SARminer: Automatic Extraction of Effects and Applications of Chemical Compounds from Patent Texts
Patents are a rich information source for effects and applications of chemical products (so-called Structure-Activity Relationships, SAR) in many areas of life, e.g. as drugs and medicines, food additives, cosmetics, colorings or building material. Patents provide a basis for decision making in research and development of new chemical products, and they also serve as a knowledge source of already known chemical compounds and products. Today's commercial SAR databases are still being created by manual curators and are therefore prone to errors, expensive, and incomplete.
The goal of the SARminer project is the development of a prototypical method for automatically extracting SAR data from patent full texts.

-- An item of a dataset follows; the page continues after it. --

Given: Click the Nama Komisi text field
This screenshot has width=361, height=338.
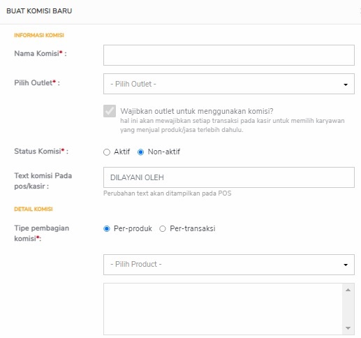Looking at the screenshot, I should click(x=229, y=55).

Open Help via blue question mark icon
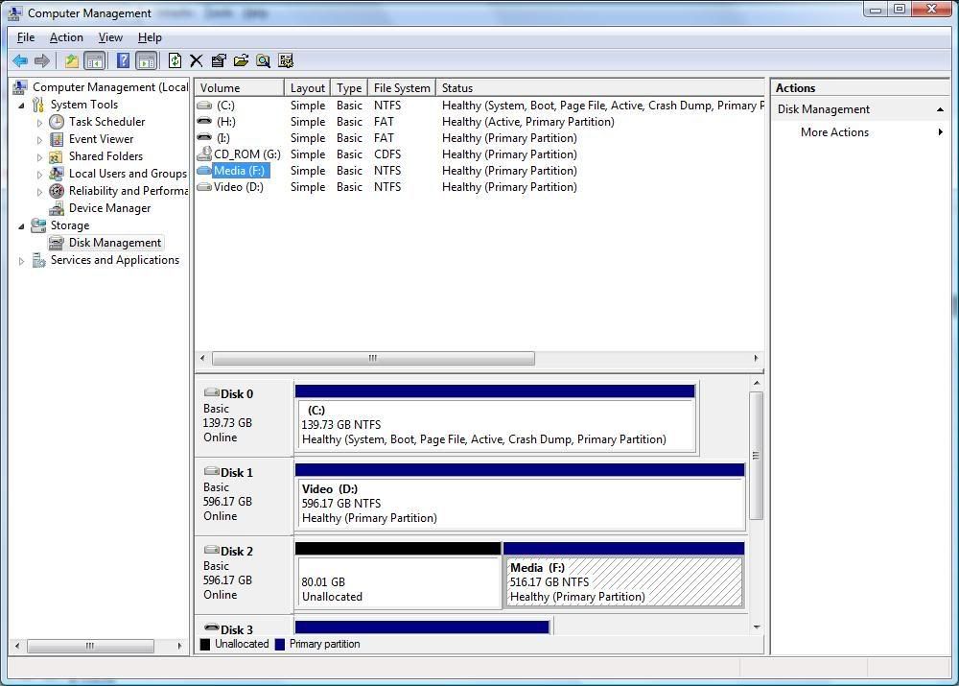tap(123, 61)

Figure 1: SARminer workflow
SARminer's processing of patent texts consists of four essential steps: annotation of named entities, syntactic analysis, relation extraction, and final normalization. The extracted and normalized SAR triples are then efficiently stored and linked with their context within the patent, together with the priority date and other meta data of the corresponding patent application. New methods will be developed which, on the one hand, take the linguistic and structural peculiarities of patent texts into account and, on the other hand, make extensive use of OntoChem's fine-grained ontologies in the areas of chemistry, pharmacology, biology, and medicine.
The project will provide a basis for the development of marketable products. Envisaged applications include the automated creation of SAR databases which will eventually replace conventional manually curated databases or, at least, facilitate their manual creation. Extracted SAR data may also be integrated into the back-end of dedicated search engines. Customers of this service business are pharmaceutical and biotechnology companies, patent attorneys, and publishing houses.
The SARminer project is a cooperation of OntoChem with the University of Leipzig and is funded by
the German Federal Ministry of Education and Research (BMBF).